Having been part of the club for that period of time, Baker is among the longest-serving members of the squad and a certified senior professional. But Baker's time in the West Country so far will be asterisked by injuries.

He's made 133 appearances (on loan and as a permanent signing) - averaging 26.6 a season - after suffering a series of small to medium problems and a hamstring injury that limited him to just three matches in 2020/21.

It's a symptom of his playing style - with some inside Ashton Gate claiming his willingness to habitually attack the first ball with absolute commitment occasionally being to his detriment - or due to a body that is susceptible to breaking down under the rigours of professional football.

But Dave Rennie's appointment as head of medical performance was of huge significance to Baker, with the former Leicester physio's brief simply to keep the squad fit an eradicate the injury problems that have derailed the Robins in previous season, of which the defender is very much an example.

So far, so good, with Baker having made four of a possible six Championship starts and completed 90 minutes in all of them.

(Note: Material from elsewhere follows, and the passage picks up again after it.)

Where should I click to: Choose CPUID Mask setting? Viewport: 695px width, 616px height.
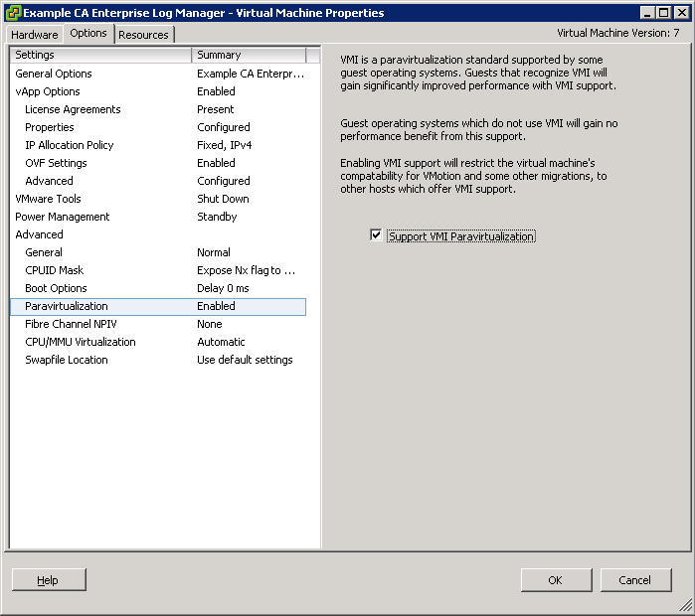(55, 270)
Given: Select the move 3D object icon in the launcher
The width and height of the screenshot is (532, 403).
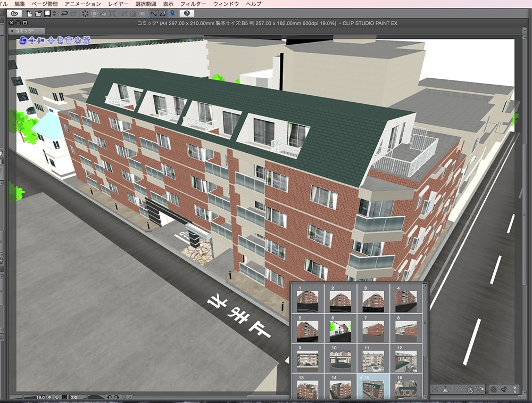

And while he's unwilling to give away state secrets, he feels fitter and stronger with greater confidence in his fitness levels and durability.

"He's given me a little bit of a kick on to do as much as I can preventing anything like that (last season's injury) happening this season," Baker added. "Touch wood, it's been working.

"I'm not one to dwell on the history. I'm looking forward to enjoying playing as much as I can. For me personally, I just want to play as many games as I can."

That being said, it's impossible for a player like Baker to emerge from a game completely unscathed and he addressed the media earlier this week with butterfly stitches to a small cut above his left eye; a result of a clash of heads as he was sandwiched inside the penalty area against Preston in trying to connect with a Tomas Kalas long throw.

As Pearson will be hoping with his new role in the team, old habits die hard.